Sure enough, the world is coming around to the administration’s opinion about Iraq. Beginning on the domestic front, Bob Kerrey acknowledges the need for action against Saddam. As he puts it, “in a very real way the war against Iraq did not end in 1991.” We have been militarily engaged with Iraq for the last decade, enforcing no-fly zones and the embargo and protecting Iraqi Kurds and Shiites. The real choice is not between doing nothing and attacking; since we are already engaged, the choice is between containing Saddam or removing him. Nothing could make Brent Scowcroft’s and James Baker’s doubts more irrelevant than this piece from the former Democratic Senator who clearly has a much more subtle understanding of foreign affairs than they do. Even the New York Times had to admit that "Mr. Bush's assessment of the Iraqi threat and the need for a firm, united response by the United Nations were well-put." So much for Susan Sontag.

If you’re interested in more academic debates regarding “realism” and “idealism,” you can’t help but be astonished at how impressively realistic the so-called idealists are. They grasp more clearly what our current actions in the region constitute (engaged containment or even perpetual, though half-hearted, invasion) and why regime change is needed as a preparation for our eventual withdrawal from the region. It is the so-called realists who are mired in intellectual abstractions like “balance of power” (whatever that is).

On the international front, Kofi Annan admits that “If Iraq’s defiance continues, the Security Council must face its responsibilities.” Bush’s fine speech at the U.N. yesterday has left European appeasers of Saddam in a difficult situation: they have been duly warned about Saddam defying the rules that the international community established for him and to which he consented as a term of the original peace. Bush sought the Security Council’s approval without being servile; he presented the facts and left the diplomats to ponder them. After this speech, the appeasers will have a difficult time of it. Our president is not as rhetorically-challenged as his detractors once thought.

Only the liberal blogger, Josh Marshall, seems unimpressed. He thinks that Bush’s speech betrayed Cheney bluster but Powell policy. Marshall seems to have confused style for substance, however. The reality is exactly the opposite of his analysis; Bush was rather Powell-like in his rhetoric, citing the UN sanctions, without altering his tougher policy of going it alone against Saddam if he must.
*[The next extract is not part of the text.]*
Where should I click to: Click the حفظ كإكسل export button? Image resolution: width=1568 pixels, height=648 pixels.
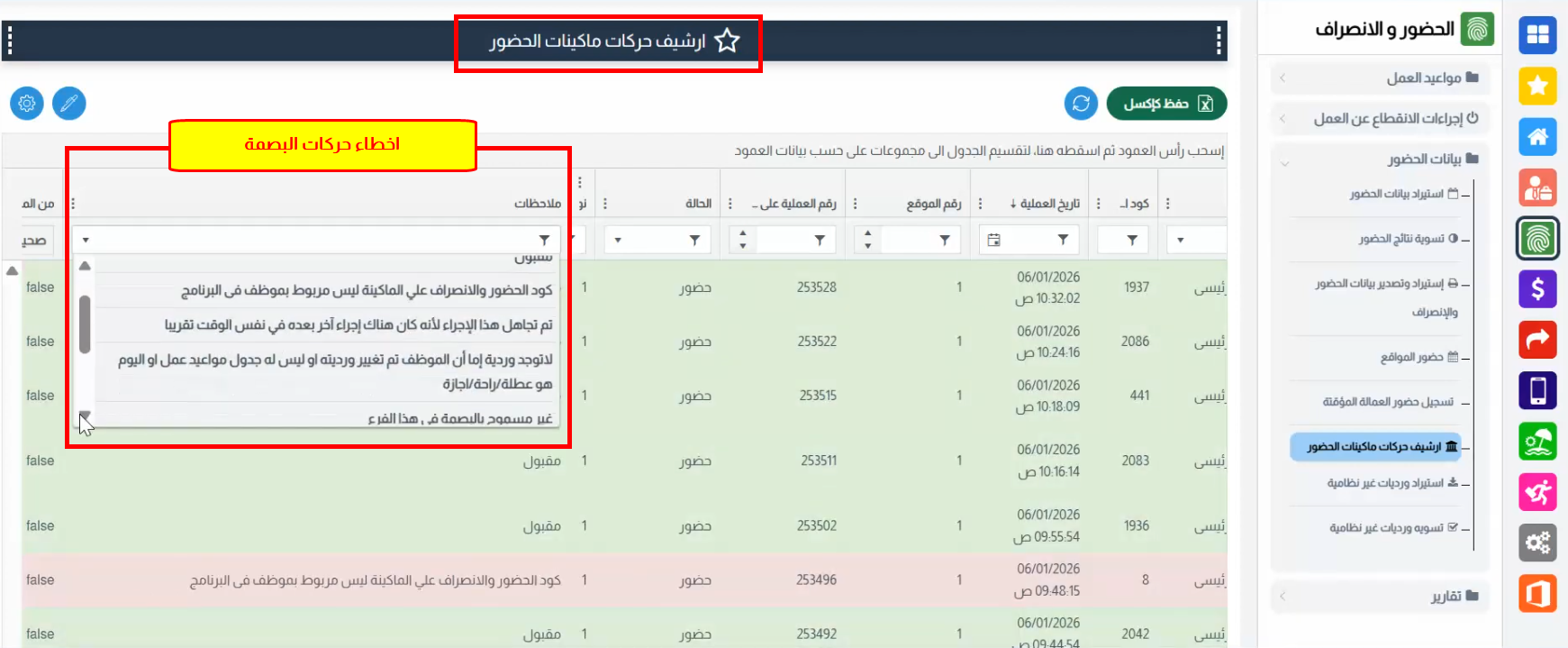click(1166, 104)
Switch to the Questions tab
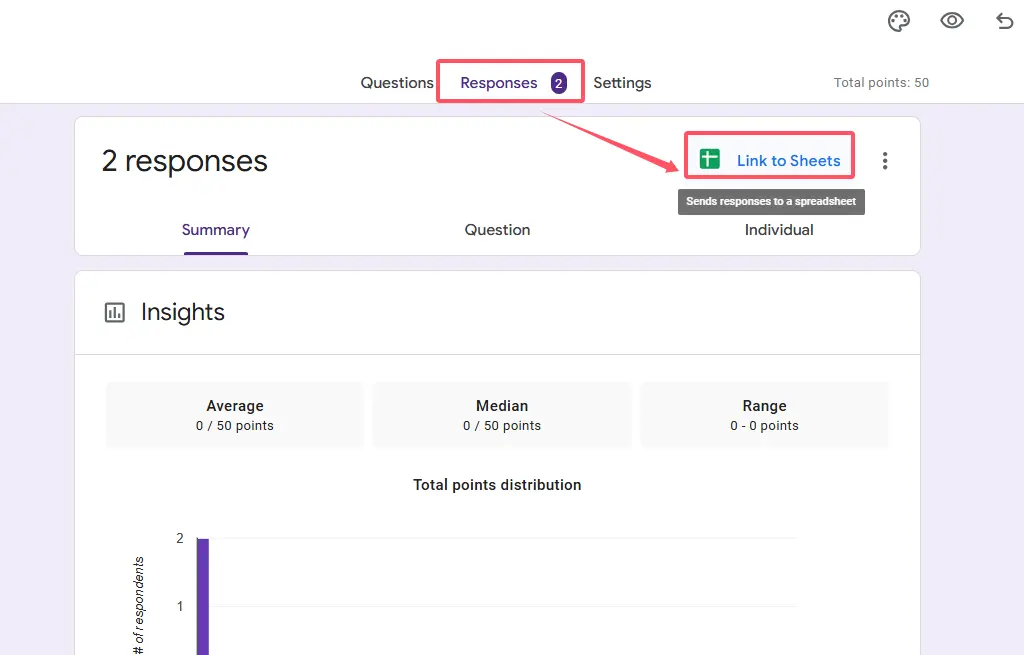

This Bush continues to incorporate the best of his father and Ronald Reagan, though he takes more from the latter. He’s seeking international approval without denying the U.S.’s unique position as the beacon for liberty around the globe – and with the willingness and ability to enforce its status as such. When the regime is finally ousted in Iraq, it will be Bush’s doing, having countered and eventually turned both domestic and international opinion even before the first shot is fired. This is developing into a textbook illustration of how to mold public opinion and not be constrained by it. For someone who is supposed to have “ambled into history,” Bush is doing quite a decent job of managing it.